▸ Work order
Using the records below, output the stretch that opens with the line containing "The height and width of the screenshot is (410, 1055)." and closes with the line containing "Task: Click the double-arrow", exactly and including both lines, with nothing more.

▸ Data for this exercise
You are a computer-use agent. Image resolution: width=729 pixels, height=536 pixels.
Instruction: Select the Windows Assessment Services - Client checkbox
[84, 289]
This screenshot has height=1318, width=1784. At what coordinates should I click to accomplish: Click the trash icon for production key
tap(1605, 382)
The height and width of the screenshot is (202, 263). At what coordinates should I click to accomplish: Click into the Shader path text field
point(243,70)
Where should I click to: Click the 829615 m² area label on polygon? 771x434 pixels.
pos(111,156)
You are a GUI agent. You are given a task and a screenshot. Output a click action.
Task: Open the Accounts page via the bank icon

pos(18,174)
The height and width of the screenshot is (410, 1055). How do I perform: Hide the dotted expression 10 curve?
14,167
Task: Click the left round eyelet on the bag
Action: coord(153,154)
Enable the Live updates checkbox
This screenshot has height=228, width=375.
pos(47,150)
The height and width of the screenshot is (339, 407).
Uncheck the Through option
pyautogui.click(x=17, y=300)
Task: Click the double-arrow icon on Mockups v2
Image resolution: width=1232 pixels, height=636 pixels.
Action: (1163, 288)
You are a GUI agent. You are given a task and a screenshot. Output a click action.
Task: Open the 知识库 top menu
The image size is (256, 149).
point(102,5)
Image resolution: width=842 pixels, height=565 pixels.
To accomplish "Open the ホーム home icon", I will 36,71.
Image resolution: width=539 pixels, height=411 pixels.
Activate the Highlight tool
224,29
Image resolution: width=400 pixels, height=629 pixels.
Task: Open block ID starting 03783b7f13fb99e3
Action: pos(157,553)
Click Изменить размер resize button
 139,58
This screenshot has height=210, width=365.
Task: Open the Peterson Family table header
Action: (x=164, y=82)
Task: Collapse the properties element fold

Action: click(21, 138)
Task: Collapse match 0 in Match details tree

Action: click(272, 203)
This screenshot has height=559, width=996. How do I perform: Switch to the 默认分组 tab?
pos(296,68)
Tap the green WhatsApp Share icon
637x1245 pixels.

▸ Final answer
The height and width of the screenshot is (410, 1055). How do I perform: Hide the dotted expression 10 curve?
14,167
Task: Click the left round eyelet on the bag
Action: coord(153,154)
Enable the Live updates checkbox
This screenshot has height=228, width=375.
pos(47,150)
The height and width of the screenshot is (339, 407).
Uncheck the Through option
pyautogui.click(x=17, y=300)
Task: Click the double-arrow icon on Mockups v2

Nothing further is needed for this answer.